(Records for locating described items)
* * * * * * *

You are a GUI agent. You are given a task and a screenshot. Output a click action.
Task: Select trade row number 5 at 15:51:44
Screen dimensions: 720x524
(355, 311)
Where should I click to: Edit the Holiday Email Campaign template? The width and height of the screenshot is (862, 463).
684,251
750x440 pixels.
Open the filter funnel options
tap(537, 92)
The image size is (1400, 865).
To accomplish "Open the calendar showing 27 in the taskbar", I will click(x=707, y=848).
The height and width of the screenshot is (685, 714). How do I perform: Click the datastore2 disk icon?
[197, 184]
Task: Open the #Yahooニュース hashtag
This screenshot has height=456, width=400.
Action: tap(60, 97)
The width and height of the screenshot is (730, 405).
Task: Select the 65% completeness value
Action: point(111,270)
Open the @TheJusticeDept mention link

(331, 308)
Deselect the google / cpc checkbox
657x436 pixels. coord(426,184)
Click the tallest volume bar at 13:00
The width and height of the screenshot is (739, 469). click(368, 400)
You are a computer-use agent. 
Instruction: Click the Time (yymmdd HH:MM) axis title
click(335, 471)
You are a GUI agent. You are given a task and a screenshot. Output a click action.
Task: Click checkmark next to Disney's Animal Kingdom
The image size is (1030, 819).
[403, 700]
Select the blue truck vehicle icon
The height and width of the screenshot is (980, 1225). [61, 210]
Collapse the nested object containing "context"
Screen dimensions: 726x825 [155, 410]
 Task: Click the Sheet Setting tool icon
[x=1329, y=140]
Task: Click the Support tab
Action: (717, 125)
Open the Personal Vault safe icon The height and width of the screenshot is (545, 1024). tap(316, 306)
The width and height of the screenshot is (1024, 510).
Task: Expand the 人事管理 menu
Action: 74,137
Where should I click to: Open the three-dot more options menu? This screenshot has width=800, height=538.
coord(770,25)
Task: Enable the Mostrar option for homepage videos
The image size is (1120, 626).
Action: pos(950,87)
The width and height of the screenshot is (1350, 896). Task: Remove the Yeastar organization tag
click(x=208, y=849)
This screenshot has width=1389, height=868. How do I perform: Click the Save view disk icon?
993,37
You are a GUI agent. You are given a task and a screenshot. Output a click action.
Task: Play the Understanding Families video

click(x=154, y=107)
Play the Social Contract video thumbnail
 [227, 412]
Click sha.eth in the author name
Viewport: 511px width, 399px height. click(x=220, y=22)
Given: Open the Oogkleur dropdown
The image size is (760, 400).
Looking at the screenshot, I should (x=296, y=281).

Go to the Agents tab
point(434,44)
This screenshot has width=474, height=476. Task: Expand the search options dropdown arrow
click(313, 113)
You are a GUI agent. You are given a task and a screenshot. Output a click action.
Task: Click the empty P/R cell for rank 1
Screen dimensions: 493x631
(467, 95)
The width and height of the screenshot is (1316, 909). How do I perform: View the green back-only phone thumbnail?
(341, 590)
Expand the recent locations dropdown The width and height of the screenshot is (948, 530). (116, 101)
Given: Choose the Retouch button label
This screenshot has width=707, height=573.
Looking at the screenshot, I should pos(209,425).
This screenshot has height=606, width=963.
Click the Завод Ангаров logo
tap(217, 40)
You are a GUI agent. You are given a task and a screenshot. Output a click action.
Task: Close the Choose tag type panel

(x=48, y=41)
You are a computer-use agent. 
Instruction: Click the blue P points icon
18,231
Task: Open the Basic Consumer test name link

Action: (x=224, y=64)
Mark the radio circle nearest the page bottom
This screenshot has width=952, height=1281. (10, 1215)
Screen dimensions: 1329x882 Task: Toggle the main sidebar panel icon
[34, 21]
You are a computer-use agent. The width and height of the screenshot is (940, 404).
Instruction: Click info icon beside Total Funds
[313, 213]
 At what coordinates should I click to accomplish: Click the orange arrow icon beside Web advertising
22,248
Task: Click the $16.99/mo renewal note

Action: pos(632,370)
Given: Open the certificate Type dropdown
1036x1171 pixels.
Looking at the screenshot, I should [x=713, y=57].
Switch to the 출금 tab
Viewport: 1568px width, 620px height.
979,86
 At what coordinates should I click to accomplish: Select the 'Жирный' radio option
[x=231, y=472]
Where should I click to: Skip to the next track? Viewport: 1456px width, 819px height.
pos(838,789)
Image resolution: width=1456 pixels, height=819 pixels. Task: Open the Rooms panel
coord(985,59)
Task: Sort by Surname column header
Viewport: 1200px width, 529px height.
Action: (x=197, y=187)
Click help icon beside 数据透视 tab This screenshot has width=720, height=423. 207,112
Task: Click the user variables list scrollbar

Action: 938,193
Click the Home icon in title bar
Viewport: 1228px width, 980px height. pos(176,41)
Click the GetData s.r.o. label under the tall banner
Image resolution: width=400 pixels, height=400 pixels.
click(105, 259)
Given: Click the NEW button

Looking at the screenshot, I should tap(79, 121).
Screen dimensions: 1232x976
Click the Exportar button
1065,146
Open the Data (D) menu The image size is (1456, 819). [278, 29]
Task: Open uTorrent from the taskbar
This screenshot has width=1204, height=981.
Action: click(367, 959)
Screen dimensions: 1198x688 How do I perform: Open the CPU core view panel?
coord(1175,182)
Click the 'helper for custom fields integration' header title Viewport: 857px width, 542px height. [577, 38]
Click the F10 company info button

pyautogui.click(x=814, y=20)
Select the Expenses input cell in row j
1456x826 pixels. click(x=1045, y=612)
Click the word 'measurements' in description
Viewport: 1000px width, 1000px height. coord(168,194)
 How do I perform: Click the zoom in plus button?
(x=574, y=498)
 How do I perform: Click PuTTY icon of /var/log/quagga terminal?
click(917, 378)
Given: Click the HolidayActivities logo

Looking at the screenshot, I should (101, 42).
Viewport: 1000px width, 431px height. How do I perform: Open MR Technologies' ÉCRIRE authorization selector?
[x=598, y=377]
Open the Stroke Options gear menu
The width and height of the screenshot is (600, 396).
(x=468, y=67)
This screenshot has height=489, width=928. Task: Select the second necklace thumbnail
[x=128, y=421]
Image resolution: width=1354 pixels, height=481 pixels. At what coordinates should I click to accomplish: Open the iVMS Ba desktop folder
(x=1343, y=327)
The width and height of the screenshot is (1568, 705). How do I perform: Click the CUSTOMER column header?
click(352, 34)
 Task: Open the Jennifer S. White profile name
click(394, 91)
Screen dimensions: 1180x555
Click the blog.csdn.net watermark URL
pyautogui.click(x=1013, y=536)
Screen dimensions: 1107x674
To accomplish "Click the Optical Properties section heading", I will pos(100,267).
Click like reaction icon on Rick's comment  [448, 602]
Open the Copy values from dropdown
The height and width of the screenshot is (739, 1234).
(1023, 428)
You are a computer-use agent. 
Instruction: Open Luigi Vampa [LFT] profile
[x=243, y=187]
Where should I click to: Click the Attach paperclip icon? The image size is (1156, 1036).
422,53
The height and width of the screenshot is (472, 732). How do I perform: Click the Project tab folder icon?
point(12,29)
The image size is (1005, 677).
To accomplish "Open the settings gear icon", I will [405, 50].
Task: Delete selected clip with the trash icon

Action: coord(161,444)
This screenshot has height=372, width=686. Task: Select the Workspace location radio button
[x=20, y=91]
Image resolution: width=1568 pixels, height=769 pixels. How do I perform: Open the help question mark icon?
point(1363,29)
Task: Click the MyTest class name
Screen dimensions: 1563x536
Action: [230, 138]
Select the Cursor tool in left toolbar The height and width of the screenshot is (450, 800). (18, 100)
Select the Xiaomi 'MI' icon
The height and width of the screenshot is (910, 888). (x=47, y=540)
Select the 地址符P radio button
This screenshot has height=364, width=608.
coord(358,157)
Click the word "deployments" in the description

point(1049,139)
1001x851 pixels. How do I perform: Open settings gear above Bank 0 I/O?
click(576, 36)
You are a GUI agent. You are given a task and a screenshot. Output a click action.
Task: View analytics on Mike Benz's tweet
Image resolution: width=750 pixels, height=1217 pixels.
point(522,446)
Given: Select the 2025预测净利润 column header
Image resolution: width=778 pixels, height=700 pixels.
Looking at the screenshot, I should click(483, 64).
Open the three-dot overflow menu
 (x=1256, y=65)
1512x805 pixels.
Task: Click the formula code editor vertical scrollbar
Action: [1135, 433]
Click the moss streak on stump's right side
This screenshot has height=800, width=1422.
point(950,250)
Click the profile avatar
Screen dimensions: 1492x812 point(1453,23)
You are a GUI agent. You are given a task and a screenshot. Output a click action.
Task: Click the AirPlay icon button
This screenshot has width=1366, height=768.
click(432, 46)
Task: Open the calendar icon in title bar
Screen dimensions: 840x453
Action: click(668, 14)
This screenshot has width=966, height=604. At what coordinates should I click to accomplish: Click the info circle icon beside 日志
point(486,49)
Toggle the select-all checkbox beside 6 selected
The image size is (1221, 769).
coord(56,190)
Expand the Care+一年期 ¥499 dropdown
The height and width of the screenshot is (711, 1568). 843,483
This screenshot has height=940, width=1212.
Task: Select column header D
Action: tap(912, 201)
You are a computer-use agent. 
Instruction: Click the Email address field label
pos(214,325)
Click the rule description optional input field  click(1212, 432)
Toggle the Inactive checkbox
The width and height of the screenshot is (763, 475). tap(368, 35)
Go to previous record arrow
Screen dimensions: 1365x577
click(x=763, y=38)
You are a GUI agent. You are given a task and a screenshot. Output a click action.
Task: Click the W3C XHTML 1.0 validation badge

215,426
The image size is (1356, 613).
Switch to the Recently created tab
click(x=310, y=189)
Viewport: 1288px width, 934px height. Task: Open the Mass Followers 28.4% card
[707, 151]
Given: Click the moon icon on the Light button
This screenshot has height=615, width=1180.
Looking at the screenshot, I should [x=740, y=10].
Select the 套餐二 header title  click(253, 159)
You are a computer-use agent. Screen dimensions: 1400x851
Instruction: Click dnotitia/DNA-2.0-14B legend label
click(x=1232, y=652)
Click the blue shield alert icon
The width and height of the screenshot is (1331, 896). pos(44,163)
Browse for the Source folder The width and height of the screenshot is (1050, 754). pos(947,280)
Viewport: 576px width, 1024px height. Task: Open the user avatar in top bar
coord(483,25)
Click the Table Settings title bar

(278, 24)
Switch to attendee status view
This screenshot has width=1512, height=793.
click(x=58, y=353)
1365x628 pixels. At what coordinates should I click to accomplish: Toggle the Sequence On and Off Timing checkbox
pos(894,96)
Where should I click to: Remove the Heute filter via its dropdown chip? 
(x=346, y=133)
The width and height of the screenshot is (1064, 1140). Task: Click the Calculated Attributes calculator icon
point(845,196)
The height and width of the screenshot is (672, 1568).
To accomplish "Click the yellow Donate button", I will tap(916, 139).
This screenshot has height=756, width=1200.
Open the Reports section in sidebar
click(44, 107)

* * * * * * *

Given exercise »
Reproduce the lines of the records from the line containing "Task: Sort by Surname column header" through the line containing "(x=468, y=67)", inclusive.

Task solution »
Task: Sort by Surname column header
Viewport: 1200px width, 529px height.
Action: (x=197, y=187)
Click help icon beside 数据透视 tab This screenshot has width=720, height=423. 207,112
Task: Click the user variables list scrollbar

Action: 938,193
Click the Home icon in title bar
Viewport: 1228px width, 980px height. pos(176,41)
Click the GetData s.r.o. label under the tall banner
Image resolution: width=400 pixels, height=400 pixels.
click(105, 259)
Given: Click the NEW button

Looking at the screenshot, I should tap(79, 121).
Screen dimensions: 1232x976
Click the Exportar button
1065,146
Open the Data (D) menu The image size is (1456, 819). [278, 29]
Task: Open uTorrent from the taskbar
This screenshot has width=1204, height=981.
Action: click(367, 959)
Screen dimensions: 1198x688 How do I perform: Open the CPU core view panel?
coord(1175,182)
Click the 'helper for custom fields integration' header title Viewport: 857px width, 542px height. [577, 38]
Click the F10 company info button

pyautogui.click(x=814, y=20)
Select the Expenses input cell in row j
1456x826 pixels. click(x=1045, y=612)
Click the word 'measurements' in description
Viewport: 1000px width, 1000px height. coord(168,194)
 How do I perform: Click the zoom in plus button?
(x=574, y=498)
 How do I perform: Click PuTTY icon of /var/log/quagga terminal?
click(917, 378)
Given: Click the HolidayActivities logo

Looking at the screenshot, I should (101, 42).
Viewport: 1000px width, 431px height. How do I perform: Open MR Technologies' ÉCRIRE authorization selector?
[x=598, y=377]
Open the Stroke Options gear menu
The width and height of the screenshot is (600, 396).
(x=468, y=67)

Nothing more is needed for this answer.